Five pages of this Souvenir Edition are devoted to a description of the Folklore and Orientalia Collection, and the more you read, the more you marvel at the scope and content of this remarkable collection covering witchcraft, alchemy, fairy tales, nursery rhymes, customs and manners, traditions, mythical legends, gypsies, superstitions etc. etc. I will be pleased to send scans of these pages to anyone interested.

By contrast, the rather disappointing, and poorly written, article on The Chess Collection receives only three and a half pages of coverage. The author of this essay was the chess collection's librarian, Walter C. Green, who displays a distinct lack of knowledge and understanding of his subject. No doubt this was due to the fact that he was new to the job, since the chess and checkers collection had only recently been donated to the library following J. G. White's death in August 1928. Perhaps this June 1930 article is the first account of the great Chess Collection.

Walter Green talks of "Angell's Handbook of Chess", (presumably meaning Agnel's Book of Chess), "the chess automaton" (which one?), "Harold H. W. Murray's monumental history of chess", and there are obvious errors such as "collection of mathematics" (should be manuscripts).  

Instead of delighting us with mouth-watering descriptions of the undoubted treasures in the collection, Green goes on and on about the extensive material held relating to the knight's tour and cubic chess, whatever that is.  In fact there is barely a mention of any individual chess books, just generalities about having lots of this and loads of that. 

There are, however, some interesting revelations:

a. The chess and checkers collection contained around 12,000 volumes in 1930; the most recent estimates that I can find give figures of between 32,000 and 35,000, including over 6,000 bound volumes of periodicals.
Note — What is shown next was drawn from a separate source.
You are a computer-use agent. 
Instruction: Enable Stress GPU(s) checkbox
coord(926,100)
b. Chess columns from newspapers and magazines formed an important part of the collection which had 400 bound volumes of these cuttings, including 140 bound volumes from the J. W. Rimington Wilson collection.

c. Bound chess periodicals in all languages numbered about 1,000 and were, with one or two exceptions, complete.
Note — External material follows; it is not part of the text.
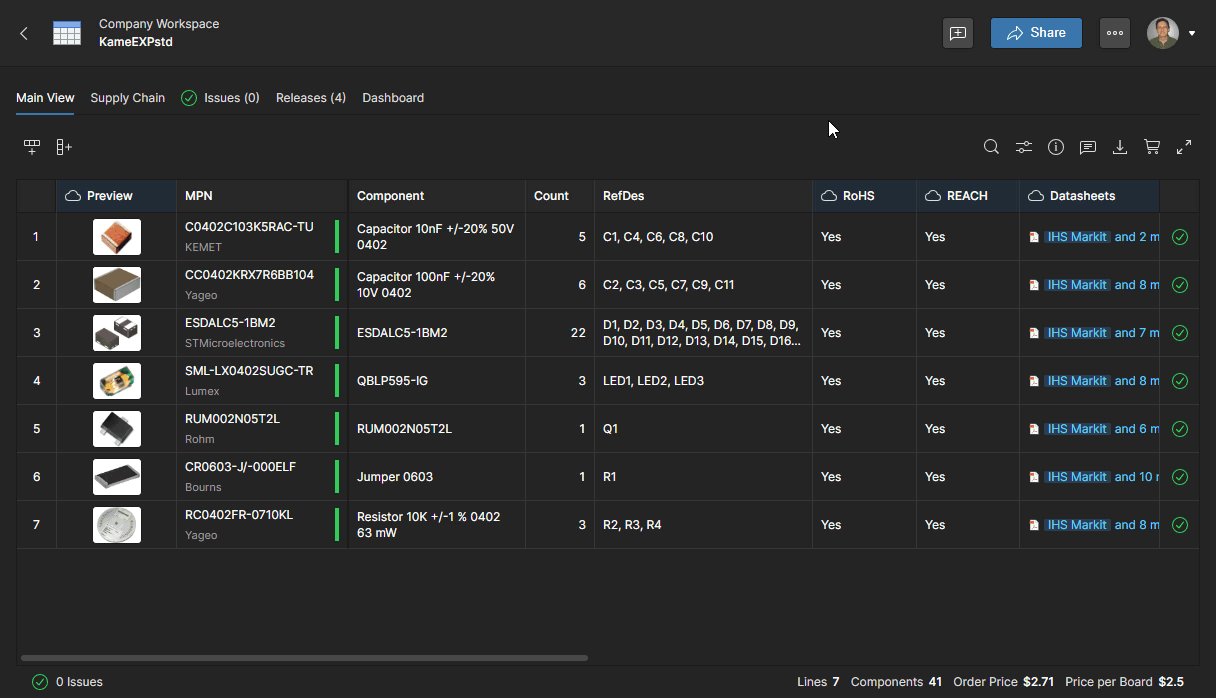Viewport: 1216px width, 698px height.
Task: Open IHS Markit datasheet link for row 1
Action: coord(1076,237)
d. J. G. White specified in his will that all advertising pages were to be bound up with the periodicals, a practice, unfortunately, not adopted by many magazine publishers when binding up there own volumes.  

e. White's greatest interest, in the latter part of his life, was in manuscripts, and he went to great trouble and expense to acquire either originals or copies of these.
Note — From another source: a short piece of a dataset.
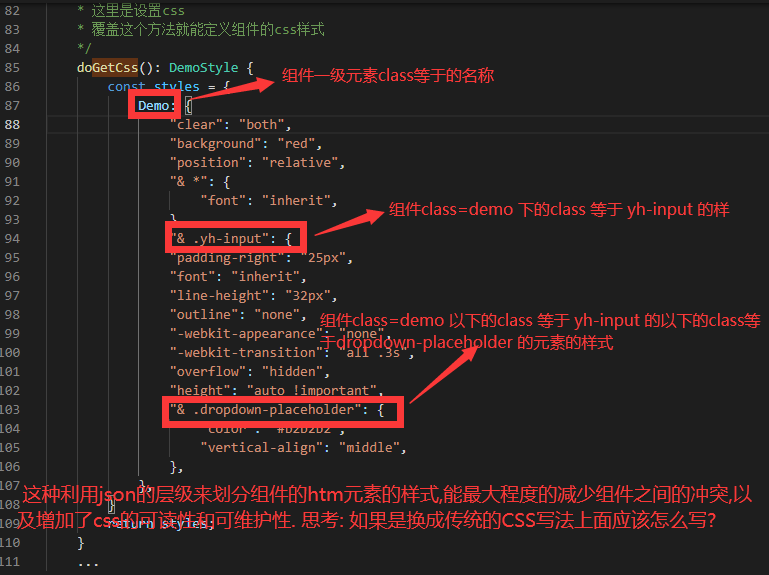Click line number 103 in the gutter
The image size is (769, 575).
(x=10, y=410)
The three pages of illustrations are equally disappointing; the only chess books displayed are some run-of-the-mill beginners books by Cunnington and Blake, and these are not even the cloth-bound first editions but later, paper covered, editions. However, these books are merely the back-drop to some replicas of the Lewis chessmen. A second illustration shows the same replica Lewis chessmen, while the third illustration shows some more chessmen.  

The full article on The Chess Collection follows:

                                        © Michael Clapham 2017

Monday 11 September 2017

Fred Reinfeld's early chess books

Having taken a light-hearted dig at Fred Reinfeld's repetitive output in the last article, I will redress the balance with a look at some of his earlier books from the 1930's.

Reinfeld wrote his first chess book* at the age of 23 in collaboration with Irving Chernev, and this was published by his own Black Knight Press:

Chess Strategy and Tactics, Fifty Master Games Selected and Annotated by Fred Reinfeld and Irving Chernev, New York 1933.

The fifty games cover the period from 1870 to 1933, although the majority are from the 1920's and 1930's, and include examples from the leading players and major tournaments of that period. Each game has a short introduction and instructive annotations. There is no indication in the book regarding each author's contribution but, curiously, the copyright notice mentions Irving Chernev only.

Here are the introductions to games by Steinitz and Reti:

Five portraits are included, the frontis features Steinitz, while Capablanca and Alekhine have been put together opposite page 66, and Isaac Kashdan and Salo Flohr appear opposite page 92.


I have two copies of this book, a hardback and a ring-bound softback. The only difference between the two is an advert in the latter for Curious Chess Facts by Irving Chernev which was published by The Black Knight Press in 1937.

Reinfeld's second book, A. Alekhine vs. E. D. Bogoljubow, World's Chess Championship 1934, edited by Fred Reinfeld and Reuben Fine, was published by David McKay Company, Philadelphia in 1934. 

The 26 games of this return world championship match are annotated over 48 pages but, again, there is no indication of who wrote what, unless you can distinguish between Reinfeld's and Fine's annotational style, which I haven't attempted.

Incidentally this is one of three books in English covering this, relatively lesser, world championship match; compared with, for example, Lasker v Capablanca 1921, Capablanca v Alekhine 1927, Alekhine v Bogoljubow 1929, and Alekhine v Euwe 1935 which each had only one book devoted to them in English. In fact, only the 1937 world championship match between Euwe and Alekhine had more books written about it in English (four), prior to the Spassky v Fischer match in 1972 (over 20 and counting).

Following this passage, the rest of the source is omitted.